Extracted data entries
==============================
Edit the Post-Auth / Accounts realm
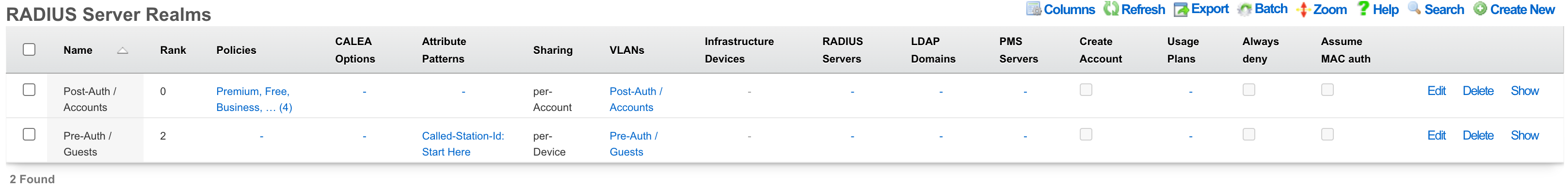Screen dimensions: 1568x189 (1436, 91)
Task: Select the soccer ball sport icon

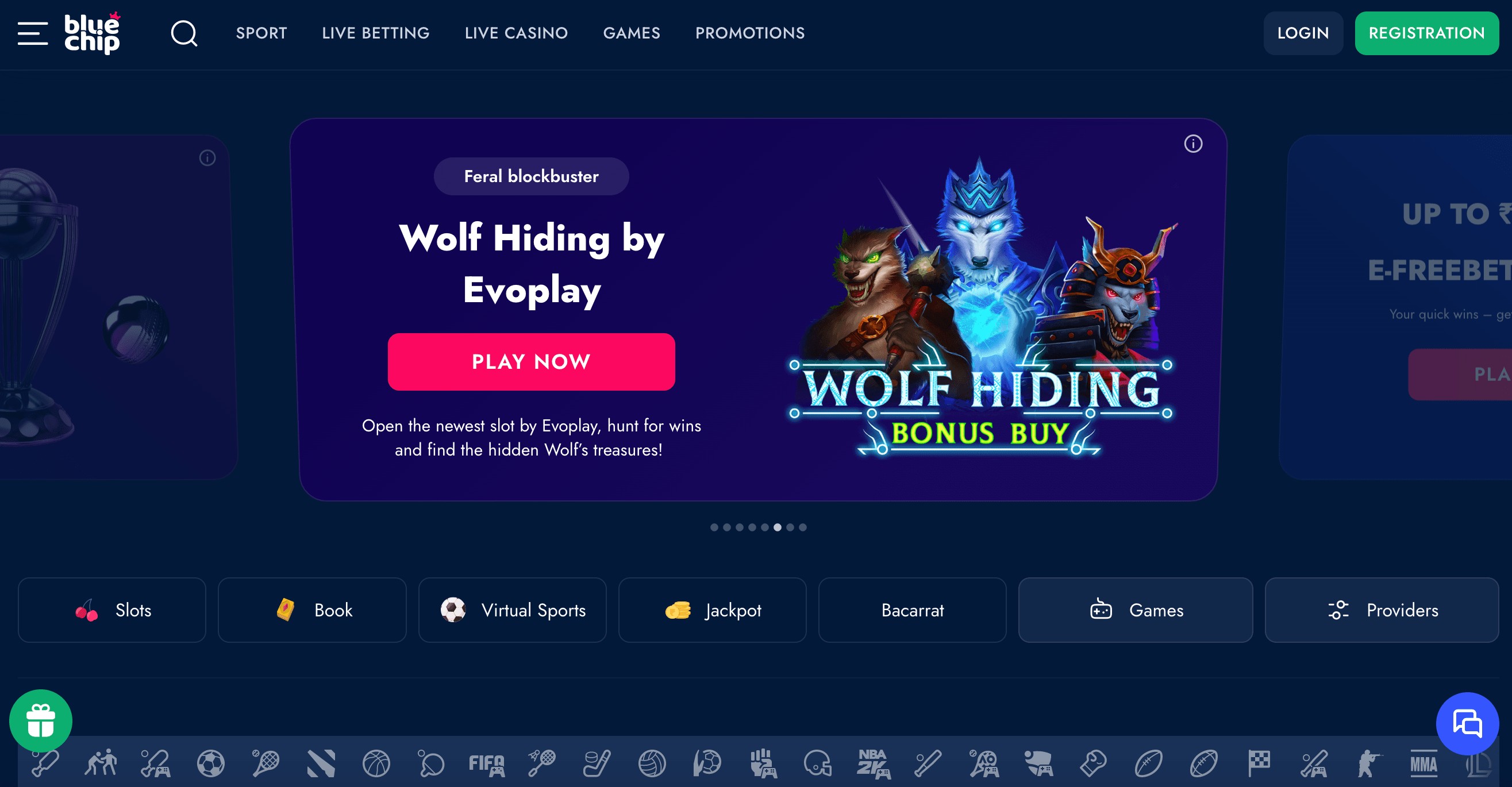Action: 211,763
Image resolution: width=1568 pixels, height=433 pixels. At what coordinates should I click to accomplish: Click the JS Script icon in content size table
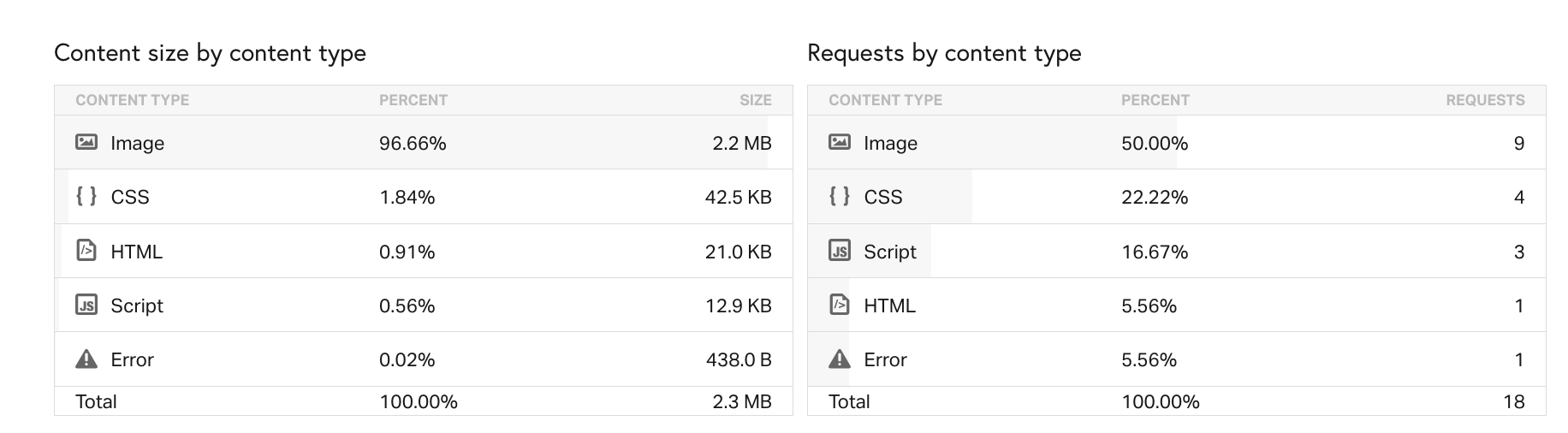tap(86, 305)
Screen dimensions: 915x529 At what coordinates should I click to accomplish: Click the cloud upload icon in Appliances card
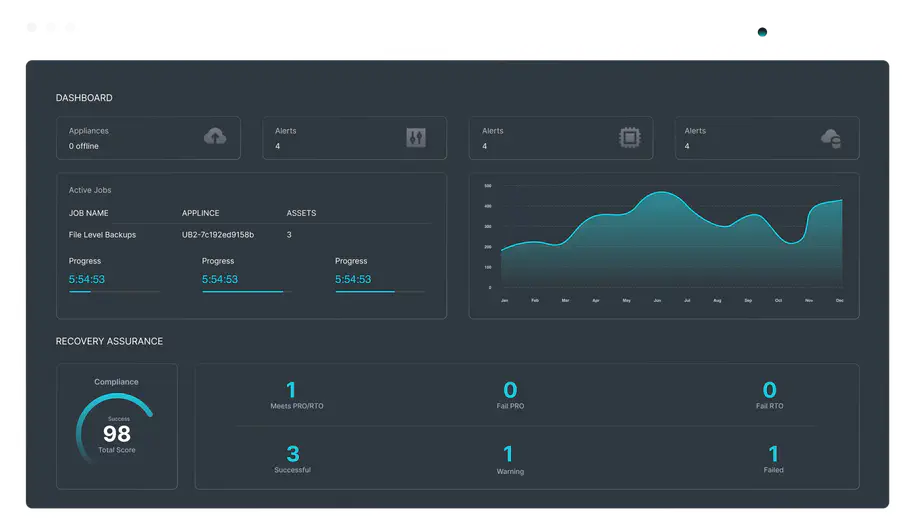pyautogui.click(x=215, y=137)
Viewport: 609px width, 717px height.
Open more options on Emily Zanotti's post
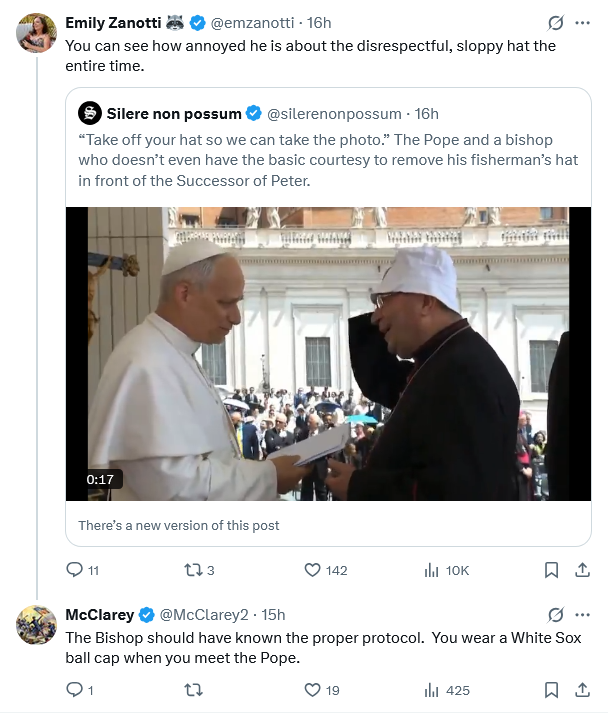pyautogui.click(x=583, y=22)
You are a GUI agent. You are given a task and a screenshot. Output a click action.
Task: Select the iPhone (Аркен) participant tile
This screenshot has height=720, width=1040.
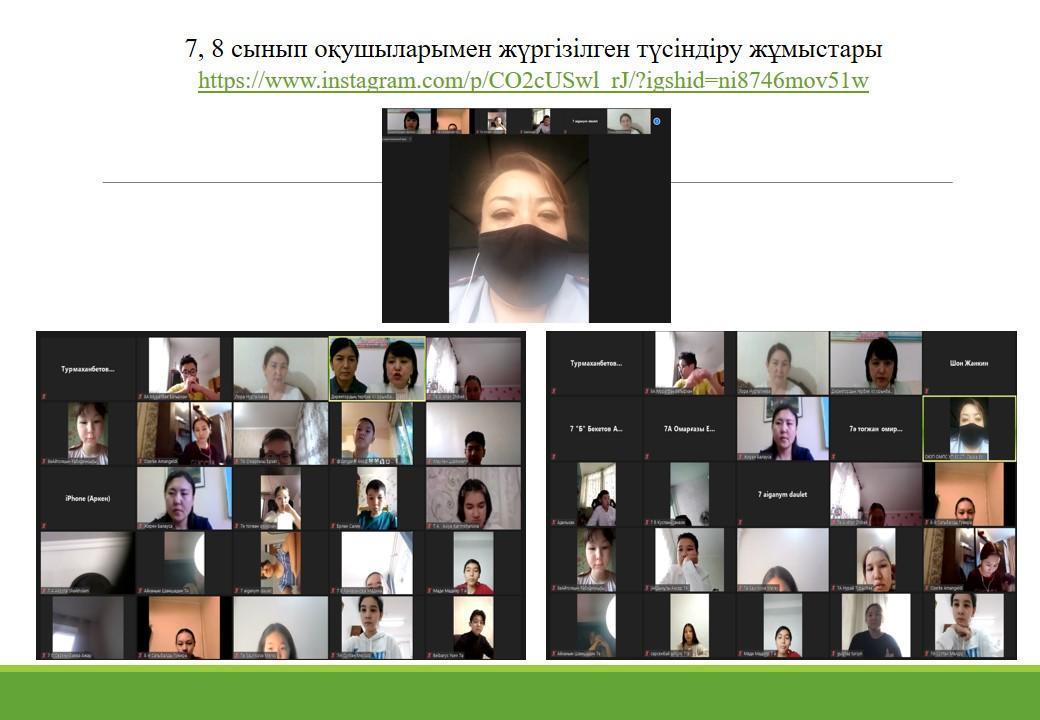pyautogui.click(x=86, y=498)
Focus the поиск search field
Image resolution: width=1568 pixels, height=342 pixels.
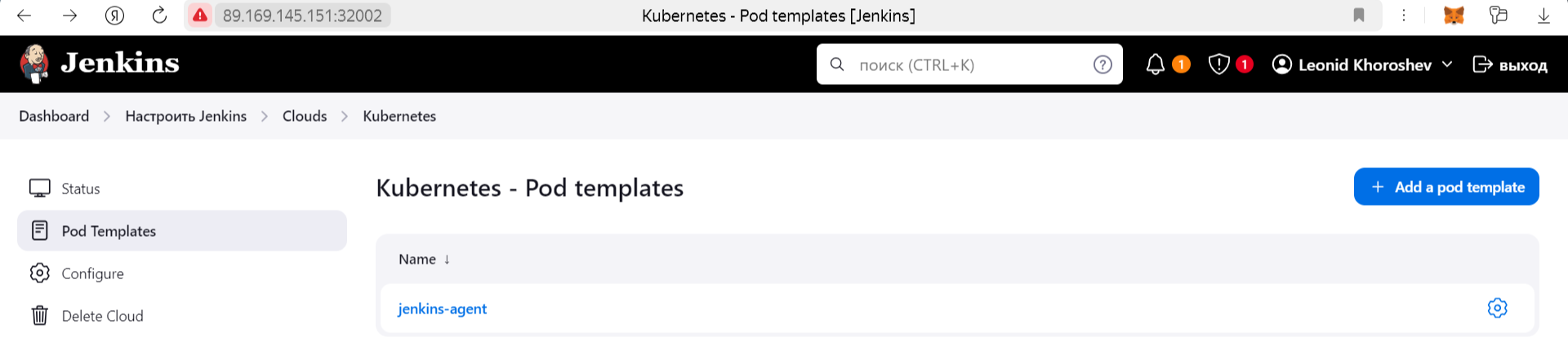[969, 64]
==============================
Requirement. Please copy the lines exactly, beginning at the one containing "Image resolution: width=1568 pixels, height=433" and ending at the last line of the records above, both included, with the pictures left out.

Output.
Image resolution: width=1568 pixels, height=433 pixels. At what coordinates should I click to accomplish: Click the JS Script icon in content size table
tap(86, 305)
Screen dimensions: 915x529 At what coordinates should I click to accomplish: Click the cloud upload icon in Appliances card
pyautogui.click(x=215, y=137)
Viewport: 609px width, 717px height.
Open more options on Emily Zanotti's post
pyautogui.click(x=583, y=22)
You are a GUI agent. You are given a task and a screenshot. Output a click action.
Task: Select the iPhone (Аркен) participant tile
This screenshot has height=720, width=1040.
pyautogui.click(x=86, y=498)
Focus the поиск search field
Image resolution: width=1568 pixels, height=342 pixels.
[969, 64]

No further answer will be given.